Every year, USC welcomes transfer students from institutions worldwide, making up nearly 30% of the Fall 2018 class. That means 30% of these students were not guaranteed on-campus housing. An essential part of a student’s first year at a new university — as a freshman or as a transfer student — the opportunity to socialize with peers and get familiarized with the campus. This is why guaranteed on-campus housing for transfer students is essential: Without it, acclimating to a new environment would prove to be difficult. 

Housing for transfer students can be interpreted as a game of filling in the blanks: Wherever a bed may be available, a transfer student may be offered one. This tactic may be strategic for providing transfer students with on-campus housing, but it may be difficult for them to thrive. Chances are that transfer students are blindly placed with the roommates and suitemates for at least a year, which unfairly places transfer students at a socializing handicap. Cohabitants have already established friend groups while the transfer student is barely beginning to create those bonds. Further, it may be difficult for them to bond, since being a transfer student proves to be such a unique experience. Afterall, they are starting fresh in the middle of their college career, which may force them to end their old connections at their prior institutions for new ones at their new school. 

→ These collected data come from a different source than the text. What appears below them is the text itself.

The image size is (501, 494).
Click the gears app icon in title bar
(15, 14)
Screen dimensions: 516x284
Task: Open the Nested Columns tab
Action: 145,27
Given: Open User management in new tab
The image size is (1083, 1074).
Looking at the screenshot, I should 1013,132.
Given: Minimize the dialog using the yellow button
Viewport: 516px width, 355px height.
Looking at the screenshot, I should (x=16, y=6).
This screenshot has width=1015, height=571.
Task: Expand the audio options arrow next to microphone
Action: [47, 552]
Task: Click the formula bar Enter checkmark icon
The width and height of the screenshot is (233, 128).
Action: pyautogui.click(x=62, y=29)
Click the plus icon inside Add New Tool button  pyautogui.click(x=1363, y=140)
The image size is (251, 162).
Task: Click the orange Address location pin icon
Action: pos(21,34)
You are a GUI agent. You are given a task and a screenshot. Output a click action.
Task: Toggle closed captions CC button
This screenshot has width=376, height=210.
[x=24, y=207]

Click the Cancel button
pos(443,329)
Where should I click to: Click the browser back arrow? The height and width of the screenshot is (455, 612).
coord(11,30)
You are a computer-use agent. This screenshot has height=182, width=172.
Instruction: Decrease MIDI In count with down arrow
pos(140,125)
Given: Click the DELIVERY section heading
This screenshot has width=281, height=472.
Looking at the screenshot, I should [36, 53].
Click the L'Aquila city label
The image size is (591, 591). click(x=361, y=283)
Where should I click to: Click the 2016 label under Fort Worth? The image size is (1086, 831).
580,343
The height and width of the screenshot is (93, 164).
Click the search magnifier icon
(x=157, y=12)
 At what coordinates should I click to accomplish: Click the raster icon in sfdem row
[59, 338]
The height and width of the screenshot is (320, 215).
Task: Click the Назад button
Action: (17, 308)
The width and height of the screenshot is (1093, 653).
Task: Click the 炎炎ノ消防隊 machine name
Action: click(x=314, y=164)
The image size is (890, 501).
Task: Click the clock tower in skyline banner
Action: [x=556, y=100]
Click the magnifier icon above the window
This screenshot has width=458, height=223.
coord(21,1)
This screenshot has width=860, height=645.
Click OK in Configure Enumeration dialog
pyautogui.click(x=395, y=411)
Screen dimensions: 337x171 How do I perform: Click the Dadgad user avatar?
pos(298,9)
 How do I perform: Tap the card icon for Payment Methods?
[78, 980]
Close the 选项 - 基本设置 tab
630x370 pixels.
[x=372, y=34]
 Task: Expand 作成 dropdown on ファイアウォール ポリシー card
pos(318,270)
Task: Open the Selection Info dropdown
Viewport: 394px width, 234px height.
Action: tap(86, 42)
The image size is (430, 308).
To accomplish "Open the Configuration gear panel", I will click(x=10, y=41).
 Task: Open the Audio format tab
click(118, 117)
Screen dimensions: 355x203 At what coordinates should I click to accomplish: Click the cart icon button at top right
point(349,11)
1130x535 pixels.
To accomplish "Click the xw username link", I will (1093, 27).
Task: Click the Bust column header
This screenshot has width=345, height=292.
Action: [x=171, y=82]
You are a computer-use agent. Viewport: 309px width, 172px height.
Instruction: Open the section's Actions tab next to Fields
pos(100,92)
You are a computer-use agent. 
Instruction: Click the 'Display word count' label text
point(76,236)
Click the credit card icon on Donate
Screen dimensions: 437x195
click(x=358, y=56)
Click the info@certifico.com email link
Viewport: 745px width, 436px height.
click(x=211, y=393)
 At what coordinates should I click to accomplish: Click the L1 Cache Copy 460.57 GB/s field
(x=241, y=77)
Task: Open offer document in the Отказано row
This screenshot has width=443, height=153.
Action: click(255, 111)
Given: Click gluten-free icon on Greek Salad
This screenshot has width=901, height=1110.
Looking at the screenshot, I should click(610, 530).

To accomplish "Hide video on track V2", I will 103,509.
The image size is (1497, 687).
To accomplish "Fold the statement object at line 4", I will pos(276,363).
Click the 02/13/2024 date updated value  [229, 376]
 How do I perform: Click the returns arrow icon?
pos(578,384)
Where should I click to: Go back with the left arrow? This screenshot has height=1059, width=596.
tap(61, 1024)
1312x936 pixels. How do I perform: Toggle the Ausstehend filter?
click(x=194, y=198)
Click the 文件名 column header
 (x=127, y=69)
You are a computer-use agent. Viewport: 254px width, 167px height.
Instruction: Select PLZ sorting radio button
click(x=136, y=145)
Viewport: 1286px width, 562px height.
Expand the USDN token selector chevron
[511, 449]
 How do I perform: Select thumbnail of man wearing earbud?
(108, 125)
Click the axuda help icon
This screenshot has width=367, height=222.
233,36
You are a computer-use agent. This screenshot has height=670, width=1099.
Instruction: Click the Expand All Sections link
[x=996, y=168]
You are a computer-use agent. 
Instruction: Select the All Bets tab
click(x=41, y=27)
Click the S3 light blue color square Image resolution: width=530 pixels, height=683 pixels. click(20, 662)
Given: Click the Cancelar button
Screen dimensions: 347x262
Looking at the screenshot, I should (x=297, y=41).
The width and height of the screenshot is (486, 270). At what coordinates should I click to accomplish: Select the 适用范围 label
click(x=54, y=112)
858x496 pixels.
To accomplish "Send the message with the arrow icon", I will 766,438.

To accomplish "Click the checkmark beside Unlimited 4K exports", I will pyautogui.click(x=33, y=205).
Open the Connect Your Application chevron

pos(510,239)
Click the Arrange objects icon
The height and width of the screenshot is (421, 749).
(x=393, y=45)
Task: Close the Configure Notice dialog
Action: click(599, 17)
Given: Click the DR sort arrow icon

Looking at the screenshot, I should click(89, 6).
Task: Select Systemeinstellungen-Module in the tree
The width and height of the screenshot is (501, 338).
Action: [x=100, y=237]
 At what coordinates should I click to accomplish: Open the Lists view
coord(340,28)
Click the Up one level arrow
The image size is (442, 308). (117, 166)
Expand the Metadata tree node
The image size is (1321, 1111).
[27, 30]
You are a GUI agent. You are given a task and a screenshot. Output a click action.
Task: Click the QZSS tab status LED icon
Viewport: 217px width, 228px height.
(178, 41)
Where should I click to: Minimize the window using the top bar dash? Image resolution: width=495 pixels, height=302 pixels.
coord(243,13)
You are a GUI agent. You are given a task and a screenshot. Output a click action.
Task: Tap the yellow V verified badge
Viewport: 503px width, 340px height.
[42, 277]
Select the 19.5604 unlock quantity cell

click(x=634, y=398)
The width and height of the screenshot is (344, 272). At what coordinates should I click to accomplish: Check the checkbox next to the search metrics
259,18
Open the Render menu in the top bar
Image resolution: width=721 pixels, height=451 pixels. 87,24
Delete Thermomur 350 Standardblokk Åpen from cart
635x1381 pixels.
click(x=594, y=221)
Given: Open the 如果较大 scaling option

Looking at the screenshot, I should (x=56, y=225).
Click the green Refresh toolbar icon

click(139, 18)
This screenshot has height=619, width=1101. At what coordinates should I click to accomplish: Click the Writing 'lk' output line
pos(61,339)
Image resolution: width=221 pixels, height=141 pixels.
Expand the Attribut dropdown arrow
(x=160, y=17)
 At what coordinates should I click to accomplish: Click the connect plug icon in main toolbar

Having on-campus apartment-style housing for transfer students is ideal. You’d get the ability to live in an apartment and learn to become a functioning young adult. Having this in an apartment-style building and environment allows transfers to begin to get used to cooking for themselves with the cushion of 40 dining hall swipes per semester. Transfers have either lived at home with family or in dorms before transferring, both of which don’t offer as many responsibilities. 

On-campus apartments can ease transfer students from dorm-style housing they may have lived in before to an environment where they have more responsibilities to tend to. Having an entire apartment complex — or at least a couple of floors — available for transfer students to live in would foster a greater sense of community. A circle of transfers may ease the social curve of being a transfer. Transfers can bond over having to take more general education requirements and figuring out the best places to study around campus. Additionally, you’d have a group of friends to go to events with as you get a feel for the new campus culture. 

This year, USC Housing made it possible for transfers to apply for freshman residential colleges. This may seem intuitive as both transfers and freshmen are attending USC for the first time. However, it holds transfer students back. Instead of allowing them to transition to more young-adult, independent responsibilities, they’re living like freshmen again.

Consider a cost-benefit analysis of freshman dorms versus off-campus apartments through the lens of a transfer student. A benefit of living in a freshman dorm is the convenience of living on campus, in walking distance of libraries, classes and campus events. However, the cost of living in on-campus freshman dorms is the lack of independence. Since freshmen dorms don’t have kitchens, they rely on dining halls for their meals. This removes the opportunity for a transfer student — who is a few years older — to learn how to not rely on access to dining halls and instead learn to cook for themselves.

A benefit of living off-campus in non-USC Housing apartments is the opportunity to function as an independent adult. In this form of housing, students are not required to get a meal plan. Instead, they’re able to learn how to be a young adult by buying groceries, cooking food for themselves regularly, paying rent monthly (maybe through their own income) and budgeting. A cost of living in this form of housing is the lack of a sense of community. Without being able to go down the hall and knock on the door of a fellow transfer, they’re unable to live in a community of their peers who may empathize better with being new to a university but already having college experience and all that comes with being a transfer student. This prevents them from finding an easily accessible community of fellow transfer students. 

Transfer students should be around fellow transfers as they have similar experiences. Some are going to school away from home for the first time. For this reason, on-campus housing should be guaranteed to help transfer students thrive in their new environment with others who are going through similar experiences while learning to become more independent.